» EXERCISE AIM:
Each record that follows should be duplicated exactly, except for its pictures.

(Collected data)
+ + + + + + +

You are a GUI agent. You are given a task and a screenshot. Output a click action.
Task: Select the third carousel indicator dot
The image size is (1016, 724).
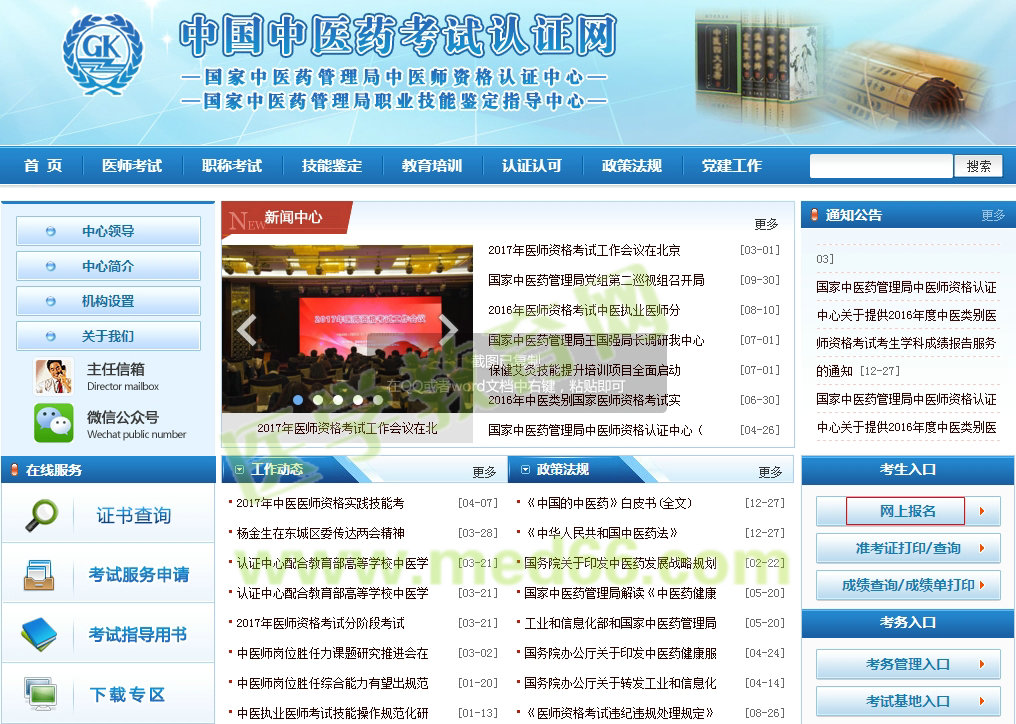[337, 398]
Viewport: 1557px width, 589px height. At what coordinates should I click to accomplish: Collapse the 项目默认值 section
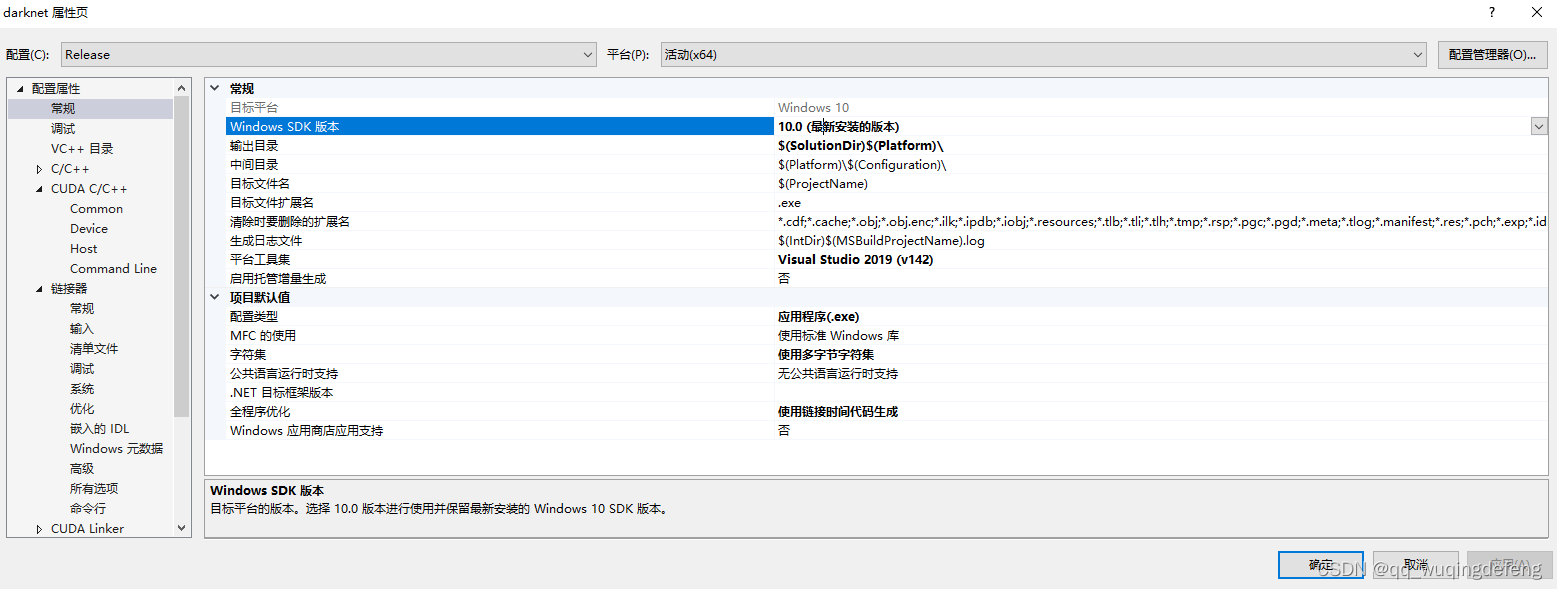click(214, 297)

+ + + + + + +

» RESULT BELOW:
You are a GUI agent. You are given a task and a screenshot. Output a click action.
Task: Select the third carousel indicator dot
The image size is (1016, 724).
[337, 398]
Viewport: 1557px width, 589px height. At what coordinates should I click to accomplish: Collapse the 项目默认值 section
click(214, 297)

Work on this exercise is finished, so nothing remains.